Le ministre de la Justice a souligné l'importance croissante d'un "parti de la colère", révélant l'usure du pouvoir et la détresse de nombreux Français. "Nous ne les entendons pas assez", a-t-il fait remarquer, tout en exprimant des doutes sur la capacité de son camp à formuler des idées nouvelles.
Sa critique visait également des figures comme Gabriel Attal, le dirigeant de Renaissance, et Edouard Philippe, avec qui il partage une amitié.

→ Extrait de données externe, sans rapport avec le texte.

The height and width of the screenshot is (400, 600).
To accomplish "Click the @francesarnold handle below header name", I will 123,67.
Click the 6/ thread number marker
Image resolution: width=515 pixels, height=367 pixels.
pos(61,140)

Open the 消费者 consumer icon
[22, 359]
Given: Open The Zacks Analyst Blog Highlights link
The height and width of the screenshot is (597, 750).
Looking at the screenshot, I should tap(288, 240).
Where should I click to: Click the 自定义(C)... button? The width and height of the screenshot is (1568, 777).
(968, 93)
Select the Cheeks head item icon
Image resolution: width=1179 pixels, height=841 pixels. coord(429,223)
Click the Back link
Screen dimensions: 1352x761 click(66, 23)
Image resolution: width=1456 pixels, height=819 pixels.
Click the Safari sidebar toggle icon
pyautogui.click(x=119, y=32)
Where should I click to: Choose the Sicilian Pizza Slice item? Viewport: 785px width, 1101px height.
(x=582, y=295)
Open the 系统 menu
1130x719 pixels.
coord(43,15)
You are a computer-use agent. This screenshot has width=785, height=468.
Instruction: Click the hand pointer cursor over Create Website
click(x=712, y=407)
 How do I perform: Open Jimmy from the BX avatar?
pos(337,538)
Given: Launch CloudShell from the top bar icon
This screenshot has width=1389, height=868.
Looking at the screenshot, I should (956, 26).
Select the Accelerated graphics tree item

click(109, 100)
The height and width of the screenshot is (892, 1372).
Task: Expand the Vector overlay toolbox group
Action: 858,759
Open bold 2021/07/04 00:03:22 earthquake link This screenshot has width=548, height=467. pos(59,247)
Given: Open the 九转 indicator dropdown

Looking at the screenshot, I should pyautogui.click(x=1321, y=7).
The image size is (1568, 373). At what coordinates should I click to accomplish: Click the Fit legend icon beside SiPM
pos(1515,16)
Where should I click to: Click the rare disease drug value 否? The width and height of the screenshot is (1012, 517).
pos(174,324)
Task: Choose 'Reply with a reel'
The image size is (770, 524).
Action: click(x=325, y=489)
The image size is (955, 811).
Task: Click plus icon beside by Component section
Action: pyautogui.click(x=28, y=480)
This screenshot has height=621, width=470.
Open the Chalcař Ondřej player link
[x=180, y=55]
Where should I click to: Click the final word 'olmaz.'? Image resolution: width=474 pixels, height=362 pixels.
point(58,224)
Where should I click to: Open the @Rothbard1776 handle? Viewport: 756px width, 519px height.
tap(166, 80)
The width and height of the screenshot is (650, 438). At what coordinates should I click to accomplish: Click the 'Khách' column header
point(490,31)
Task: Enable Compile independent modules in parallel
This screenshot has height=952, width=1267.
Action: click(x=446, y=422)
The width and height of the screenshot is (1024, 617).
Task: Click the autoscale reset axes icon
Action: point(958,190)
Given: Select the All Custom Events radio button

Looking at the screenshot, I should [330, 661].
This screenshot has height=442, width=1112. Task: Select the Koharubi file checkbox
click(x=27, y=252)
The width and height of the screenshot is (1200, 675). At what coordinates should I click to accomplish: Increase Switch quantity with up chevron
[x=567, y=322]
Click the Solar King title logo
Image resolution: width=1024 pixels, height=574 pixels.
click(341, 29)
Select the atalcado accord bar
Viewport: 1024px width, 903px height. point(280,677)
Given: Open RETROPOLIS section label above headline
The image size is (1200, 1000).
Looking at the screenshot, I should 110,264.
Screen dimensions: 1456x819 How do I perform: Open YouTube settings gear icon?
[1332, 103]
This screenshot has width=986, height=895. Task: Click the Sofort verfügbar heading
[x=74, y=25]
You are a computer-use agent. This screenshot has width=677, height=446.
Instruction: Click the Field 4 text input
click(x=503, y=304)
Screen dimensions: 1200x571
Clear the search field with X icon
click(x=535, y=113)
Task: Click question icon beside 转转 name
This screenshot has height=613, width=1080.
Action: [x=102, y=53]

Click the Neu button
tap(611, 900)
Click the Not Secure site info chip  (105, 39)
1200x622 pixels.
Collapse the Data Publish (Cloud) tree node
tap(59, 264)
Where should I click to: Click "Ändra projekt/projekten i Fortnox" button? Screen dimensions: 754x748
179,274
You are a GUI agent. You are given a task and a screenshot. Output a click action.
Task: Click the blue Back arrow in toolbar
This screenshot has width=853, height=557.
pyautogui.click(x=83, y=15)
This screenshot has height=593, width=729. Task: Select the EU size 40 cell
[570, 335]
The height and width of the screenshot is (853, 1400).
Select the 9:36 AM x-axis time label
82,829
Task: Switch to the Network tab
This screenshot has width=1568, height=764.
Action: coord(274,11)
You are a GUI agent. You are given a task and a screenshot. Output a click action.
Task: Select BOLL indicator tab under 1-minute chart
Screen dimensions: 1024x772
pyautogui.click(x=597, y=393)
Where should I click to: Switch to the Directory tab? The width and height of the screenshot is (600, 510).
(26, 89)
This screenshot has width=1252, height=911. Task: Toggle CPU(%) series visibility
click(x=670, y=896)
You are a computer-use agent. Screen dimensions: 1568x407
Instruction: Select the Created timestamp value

Ce dernier, selon des proches, avait proposé à Darmanin de devenir son directeur de campagne, mais a choisi de recruter la conseillère du ministre, Marie Guévenoux.
"C'est bien d'avoir des amis, mais il faut avoir des convictions", a insisté Darmanin, tout en rappelant son engagement social. "Actuellement, je ne trouve pas mes idées nulle part", a-t-il regretté, mentionnant son expérience dans tous les gouvernements d'Emmanuel Macron depuis 2017, sauf celui de Michel Barnier.
Concernant ses ambitions personnelles pour l'Élysée en 2027, il a simplement répondu : "Inch'Allah, Inch'Allah", laissant le futur incertain. "Nous verrons bien, l'élection présidentielle à venir sera sans doute la plus importante que nous connaîtrons depuis 30 ou 40 ans", a-t-il conclu.